▶ **Work to be completed**
After reading the data below, copy out every line that contains the word "target".

Stored items from a collection

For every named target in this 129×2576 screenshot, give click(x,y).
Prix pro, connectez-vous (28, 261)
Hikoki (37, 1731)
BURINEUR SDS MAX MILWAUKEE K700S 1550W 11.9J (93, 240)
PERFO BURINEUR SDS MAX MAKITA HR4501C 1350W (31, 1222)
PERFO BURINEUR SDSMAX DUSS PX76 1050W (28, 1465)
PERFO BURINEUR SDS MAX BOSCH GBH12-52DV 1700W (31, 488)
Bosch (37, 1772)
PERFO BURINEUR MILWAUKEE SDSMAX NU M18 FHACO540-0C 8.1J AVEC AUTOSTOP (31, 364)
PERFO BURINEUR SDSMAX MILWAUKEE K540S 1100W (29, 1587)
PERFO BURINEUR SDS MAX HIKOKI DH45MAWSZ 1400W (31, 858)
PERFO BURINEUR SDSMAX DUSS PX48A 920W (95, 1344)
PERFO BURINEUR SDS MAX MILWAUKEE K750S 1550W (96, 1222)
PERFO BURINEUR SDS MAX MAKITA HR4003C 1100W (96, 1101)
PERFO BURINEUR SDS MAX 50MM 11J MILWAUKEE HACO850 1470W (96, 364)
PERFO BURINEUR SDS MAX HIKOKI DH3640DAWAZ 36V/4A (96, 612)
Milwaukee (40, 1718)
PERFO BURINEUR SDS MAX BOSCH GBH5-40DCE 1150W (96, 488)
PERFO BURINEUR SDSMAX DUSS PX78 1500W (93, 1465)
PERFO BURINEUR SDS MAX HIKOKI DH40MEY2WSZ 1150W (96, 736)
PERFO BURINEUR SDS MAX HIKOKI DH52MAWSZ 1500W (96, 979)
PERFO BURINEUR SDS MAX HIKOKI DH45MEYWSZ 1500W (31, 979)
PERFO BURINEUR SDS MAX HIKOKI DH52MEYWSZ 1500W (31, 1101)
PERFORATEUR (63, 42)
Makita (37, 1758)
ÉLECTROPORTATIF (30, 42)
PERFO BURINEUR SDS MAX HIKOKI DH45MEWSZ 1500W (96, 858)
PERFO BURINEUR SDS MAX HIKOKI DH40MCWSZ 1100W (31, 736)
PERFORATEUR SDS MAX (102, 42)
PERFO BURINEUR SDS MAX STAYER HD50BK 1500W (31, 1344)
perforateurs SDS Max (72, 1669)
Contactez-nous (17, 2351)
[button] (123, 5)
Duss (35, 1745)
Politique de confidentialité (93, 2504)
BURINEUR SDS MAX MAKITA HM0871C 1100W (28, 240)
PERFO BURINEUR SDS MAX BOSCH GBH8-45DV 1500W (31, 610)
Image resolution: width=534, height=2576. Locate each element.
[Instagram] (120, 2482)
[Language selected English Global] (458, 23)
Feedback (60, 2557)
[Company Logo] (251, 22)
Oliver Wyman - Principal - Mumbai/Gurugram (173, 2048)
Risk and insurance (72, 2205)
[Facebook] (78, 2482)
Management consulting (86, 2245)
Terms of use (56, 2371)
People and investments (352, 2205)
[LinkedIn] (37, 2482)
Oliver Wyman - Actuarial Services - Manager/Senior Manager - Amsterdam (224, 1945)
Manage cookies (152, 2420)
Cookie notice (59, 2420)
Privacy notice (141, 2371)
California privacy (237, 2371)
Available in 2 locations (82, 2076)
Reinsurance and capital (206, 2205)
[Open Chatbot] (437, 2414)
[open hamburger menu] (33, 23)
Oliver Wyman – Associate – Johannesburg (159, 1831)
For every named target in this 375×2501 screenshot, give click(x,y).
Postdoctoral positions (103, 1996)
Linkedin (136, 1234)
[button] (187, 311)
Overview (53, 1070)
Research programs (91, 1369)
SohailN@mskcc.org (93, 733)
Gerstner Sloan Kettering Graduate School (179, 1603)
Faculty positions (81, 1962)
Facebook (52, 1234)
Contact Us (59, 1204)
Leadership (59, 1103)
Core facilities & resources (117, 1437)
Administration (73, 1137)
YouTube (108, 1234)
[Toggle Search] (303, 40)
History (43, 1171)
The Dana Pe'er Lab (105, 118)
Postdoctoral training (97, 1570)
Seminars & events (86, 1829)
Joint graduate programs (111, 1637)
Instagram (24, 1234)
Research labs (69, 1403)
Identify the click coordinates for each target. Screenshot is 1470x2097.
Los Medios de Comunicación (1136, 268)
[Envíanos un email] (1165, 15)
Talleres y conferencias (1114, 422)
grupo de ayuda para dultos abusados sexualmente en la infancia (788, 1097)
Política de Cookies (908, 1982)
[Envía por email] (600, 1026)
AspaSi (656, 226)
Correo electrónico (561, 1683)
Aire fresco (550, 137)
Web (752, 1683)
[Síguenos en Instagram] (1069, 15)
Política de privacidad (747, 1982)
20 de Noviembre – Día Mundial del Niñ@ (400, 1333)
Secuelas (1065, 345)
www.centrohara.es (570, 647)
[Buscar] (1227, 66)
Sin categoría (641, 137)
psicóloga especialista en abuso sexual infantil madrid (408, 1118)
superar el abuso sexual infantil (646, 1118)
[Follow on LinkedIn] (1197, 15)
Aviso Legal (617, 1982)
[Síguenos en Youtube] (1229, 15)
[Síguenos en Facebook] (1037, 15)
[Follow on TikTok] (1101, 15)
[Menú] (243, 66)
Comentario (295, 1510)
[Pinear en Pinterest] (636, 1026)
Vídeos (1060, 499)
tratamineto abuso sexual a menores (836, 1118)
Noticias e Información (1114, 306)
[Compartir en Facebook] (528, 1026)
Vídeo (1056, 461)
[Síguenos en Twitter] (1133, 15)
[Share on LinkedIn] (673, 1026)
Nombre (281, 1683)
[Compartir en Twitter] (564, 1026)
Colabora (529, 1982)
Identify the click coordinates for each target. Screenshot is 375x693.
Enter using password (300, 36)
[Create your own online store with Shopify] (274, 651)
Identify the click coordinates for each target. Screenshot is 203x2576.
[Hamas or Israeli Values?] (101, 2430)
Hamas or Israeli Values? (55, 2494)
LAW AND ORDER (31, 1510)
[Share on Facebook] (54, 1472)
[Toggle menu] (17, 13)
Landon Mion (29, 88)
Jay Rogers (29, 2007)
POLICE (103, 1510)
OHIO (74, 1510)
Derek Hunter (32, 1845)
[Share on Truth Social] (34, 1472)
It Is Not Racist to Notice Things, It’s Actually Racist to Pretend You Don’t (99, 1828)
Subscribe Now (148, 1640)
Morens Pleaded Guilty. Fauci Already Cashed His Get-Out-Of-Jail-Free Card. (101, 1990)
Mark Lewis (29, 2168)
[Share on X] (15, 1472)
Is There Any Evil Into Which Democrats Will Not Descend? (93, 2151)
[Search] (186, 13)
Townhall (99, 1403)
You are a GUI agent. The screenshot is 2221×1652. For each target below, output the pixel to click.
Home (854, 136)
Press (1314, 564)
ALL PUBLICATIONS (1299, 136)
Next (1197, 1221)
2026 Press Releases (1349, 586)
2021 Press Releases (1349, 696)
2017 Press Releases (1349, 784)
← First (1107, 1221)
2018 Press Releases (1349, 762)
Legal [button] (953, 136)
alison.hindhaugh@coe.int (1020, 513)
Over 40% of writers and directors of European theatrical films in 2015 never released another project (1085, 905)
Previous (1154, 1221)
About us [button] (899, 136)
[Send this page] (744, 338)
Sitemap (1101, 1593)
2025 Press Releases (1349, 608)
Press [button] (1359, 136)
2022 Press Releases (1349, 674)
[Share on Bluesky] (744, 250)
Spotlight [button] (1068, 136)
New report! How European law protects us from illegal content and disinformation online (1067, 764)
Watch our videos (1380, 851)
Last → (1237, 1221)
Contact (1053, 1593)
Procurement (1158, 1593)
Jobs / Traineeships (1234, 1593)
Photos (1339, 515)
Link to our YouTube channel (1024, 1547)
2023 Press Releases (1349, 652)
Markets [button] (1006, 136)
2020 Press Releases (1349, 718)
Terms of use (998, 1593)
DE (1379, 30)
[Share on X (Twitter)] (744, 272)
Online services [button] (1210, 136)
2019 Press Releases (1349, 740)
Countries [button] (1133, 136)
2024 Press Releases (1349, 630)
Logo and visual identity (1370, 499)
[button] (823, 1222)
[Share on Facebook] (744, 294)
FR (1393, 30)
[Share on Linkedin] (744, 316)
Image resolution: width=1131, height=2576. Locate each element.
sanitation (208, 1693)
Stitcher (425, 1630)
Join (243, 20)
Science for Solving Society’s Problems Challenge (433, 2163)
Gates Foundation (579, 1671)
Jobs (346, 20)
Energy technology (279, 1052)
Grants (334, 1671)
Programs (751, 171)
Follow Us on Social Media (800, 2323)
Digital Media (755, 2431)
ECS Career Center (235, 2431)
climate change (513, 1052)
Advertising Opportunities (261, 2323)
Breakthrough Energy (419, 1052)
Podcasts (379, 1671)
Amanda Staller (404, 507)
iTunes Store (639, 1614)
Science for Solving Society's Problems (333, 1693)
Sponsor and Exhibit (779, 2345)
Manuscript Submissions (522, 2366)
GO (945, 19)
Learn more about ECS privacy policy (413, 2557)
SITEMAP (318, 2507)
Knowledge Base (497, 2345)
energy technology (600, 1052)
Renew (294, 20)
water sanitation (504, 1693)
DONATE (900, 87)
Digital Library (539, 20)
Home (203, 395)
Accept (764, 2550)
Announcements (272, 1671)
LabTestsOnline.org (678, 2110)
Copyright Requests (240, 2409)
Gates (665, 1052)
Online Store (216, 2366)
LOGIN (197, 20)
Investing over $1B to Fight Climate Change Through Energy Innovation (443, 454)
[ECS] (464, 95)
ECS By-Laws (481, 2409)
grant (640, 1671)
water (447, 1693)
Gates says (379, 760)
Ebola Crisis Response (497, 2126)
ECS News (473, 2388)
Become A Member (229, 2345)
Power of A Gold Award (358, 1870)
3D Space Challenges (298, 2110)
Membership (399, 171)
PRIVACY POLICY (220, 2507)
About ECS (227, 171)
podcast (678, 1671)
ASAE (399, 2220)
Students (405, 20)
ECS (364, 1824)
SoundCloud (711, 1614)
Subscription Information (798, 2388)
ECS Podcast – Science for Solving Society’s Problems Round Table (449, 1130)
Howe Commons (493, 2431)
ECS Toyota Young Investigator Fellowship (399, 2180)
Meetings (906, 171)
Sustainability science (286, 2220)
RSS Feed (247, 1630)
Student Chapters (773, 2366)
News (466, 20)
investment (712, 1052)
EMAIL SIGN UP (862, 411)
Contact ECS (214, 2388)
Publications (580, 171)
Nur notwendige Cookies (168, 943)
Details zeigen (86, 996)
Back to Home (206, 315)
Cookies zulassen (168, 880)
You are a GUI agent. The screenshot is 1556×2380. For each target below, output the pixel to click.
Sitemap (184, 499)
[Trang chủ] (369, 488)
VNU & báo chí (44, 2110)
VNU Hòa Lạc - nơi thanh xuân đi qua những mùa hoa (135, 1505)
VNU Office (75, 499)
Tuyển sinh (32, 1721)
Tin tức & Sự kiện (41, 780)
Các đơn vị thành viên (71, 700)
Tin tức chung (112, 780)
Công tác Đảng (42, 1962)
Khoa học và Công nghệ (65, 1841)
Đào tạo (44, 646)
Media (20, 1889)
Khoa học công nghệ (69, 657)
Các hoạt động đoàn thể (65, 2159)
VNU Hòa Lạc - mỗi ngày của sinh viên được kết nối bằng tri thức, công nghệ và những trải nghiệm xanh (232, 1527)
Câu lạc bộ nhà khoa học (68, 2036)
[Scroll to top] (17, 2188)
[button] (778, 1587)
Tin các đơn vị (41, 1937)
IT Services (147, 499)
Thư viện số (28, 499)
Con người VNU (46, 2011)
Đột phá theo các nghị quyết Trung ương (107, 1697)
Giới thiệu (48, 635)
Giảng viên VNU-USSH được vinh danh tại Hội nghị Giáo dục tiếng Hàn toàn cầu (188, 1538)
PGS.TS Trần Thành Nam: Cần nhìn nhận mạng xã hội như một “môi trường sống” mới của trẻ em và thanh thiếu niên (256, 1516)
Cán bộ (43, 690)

▶ **Response area**
For every named target in this 129×2576 screenshot, give click(x,y).
For every named target in this 375×2501 screenshot, give click(x,y).
Identify the click coordinates for each target. Screenshot is 1470x2097.
Identify the click coordinates for each target. Screenshot is 375x693.
Identify the click coordinates for each target. Screenshot is 203x2576.
You are a GUI agent. The screenshot is 2221×1652. For each target below, output the pixel to click.
You are a GUI agent. The screenshot is 1556×2380. For each target below, output the pixel to click.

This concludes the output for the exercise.